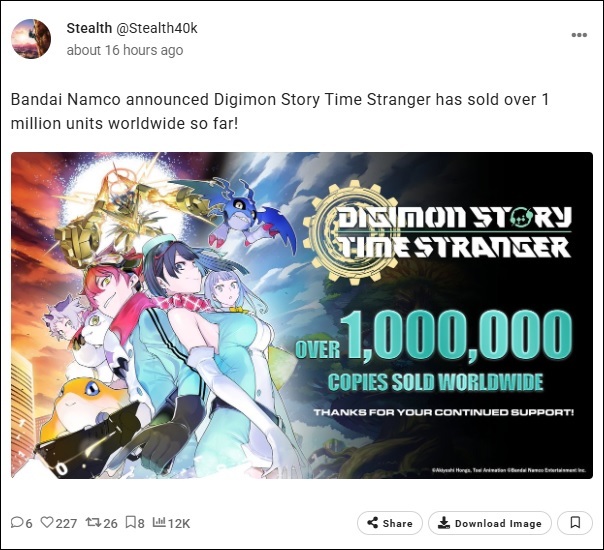
Task: Click the 227 likes count
Action: click(x=66, y=523)
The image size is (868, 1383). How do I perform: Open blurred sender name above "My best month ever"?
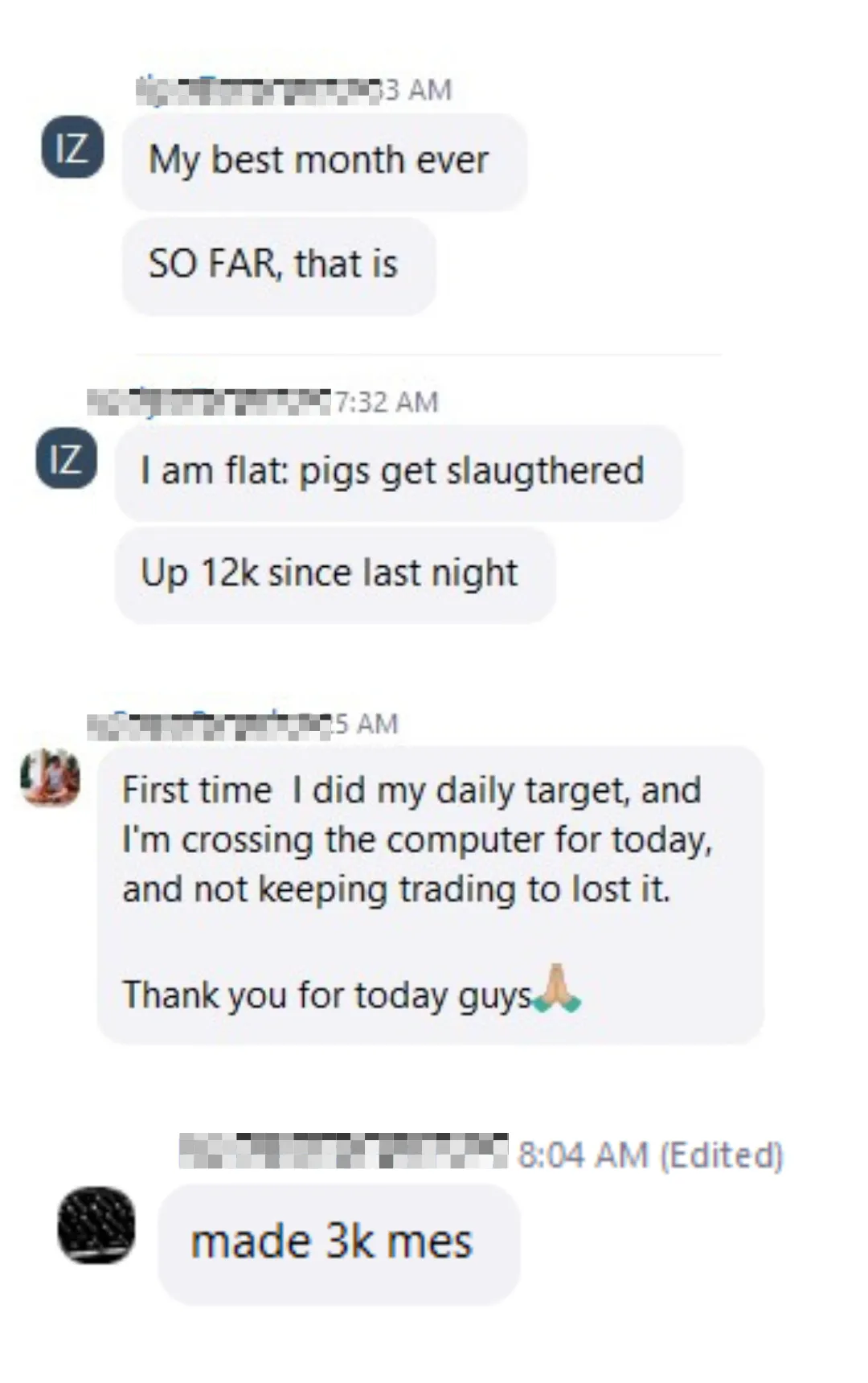point(257,89)

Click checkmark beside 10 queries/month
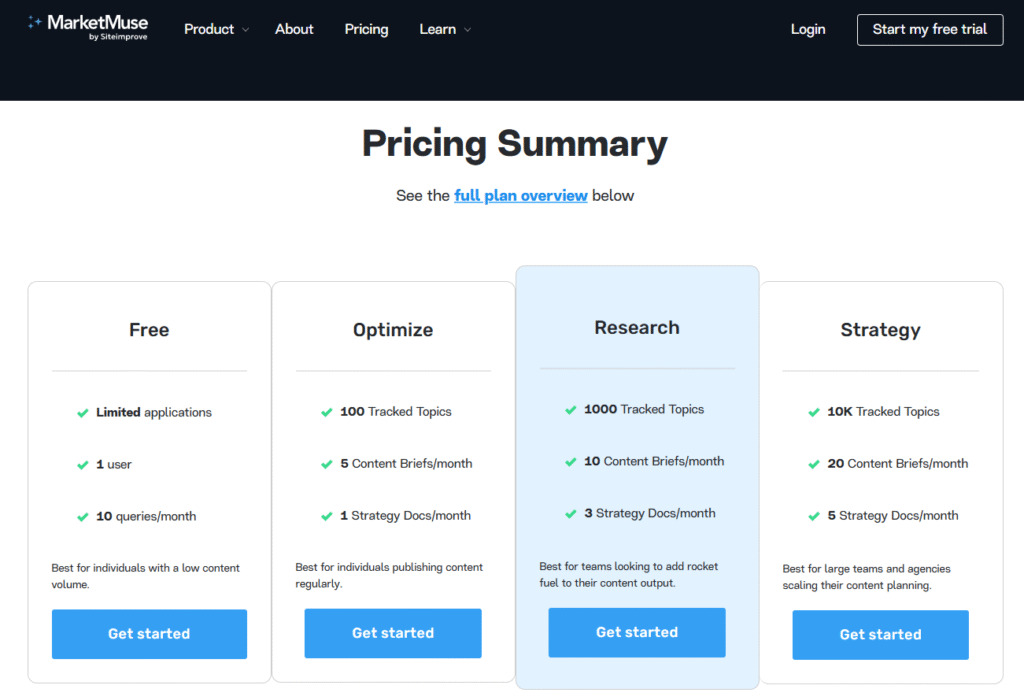[83, 517]
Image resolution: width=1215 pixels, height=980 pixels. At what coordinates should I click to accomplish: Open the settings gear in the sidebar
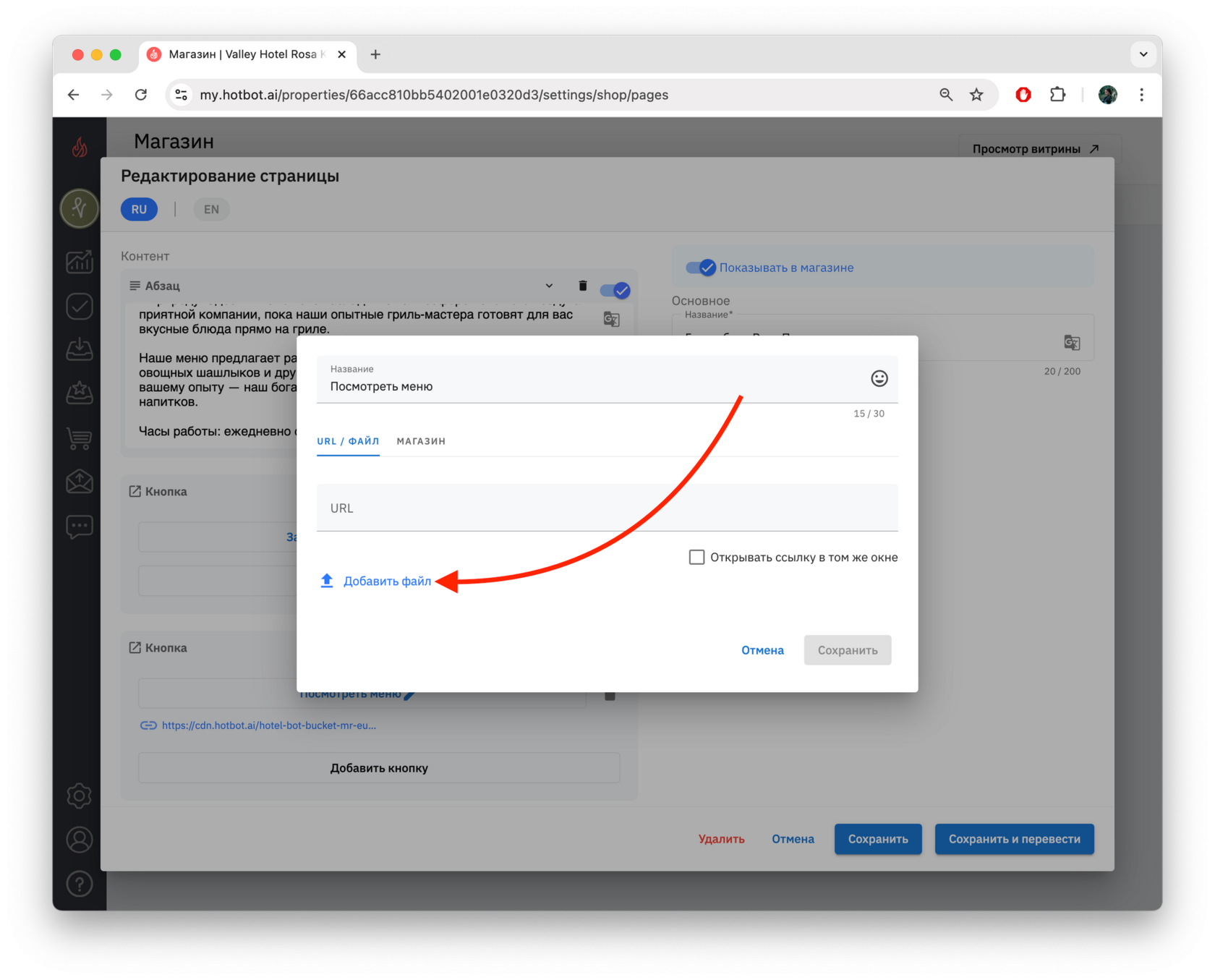point(80,796)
○ ○ ○ ○ ○
Task brief
Counting both ends, reproduce word for word the lines from the line with "Image resolution: width=1215" to the final line of the listing above, skipping every picture.

Completed task
Image resolution: width=1215 pixels, height=980 pixels. At what coordinates should I click to accomplish: Open the settings gear in the sidebar
point(80,796)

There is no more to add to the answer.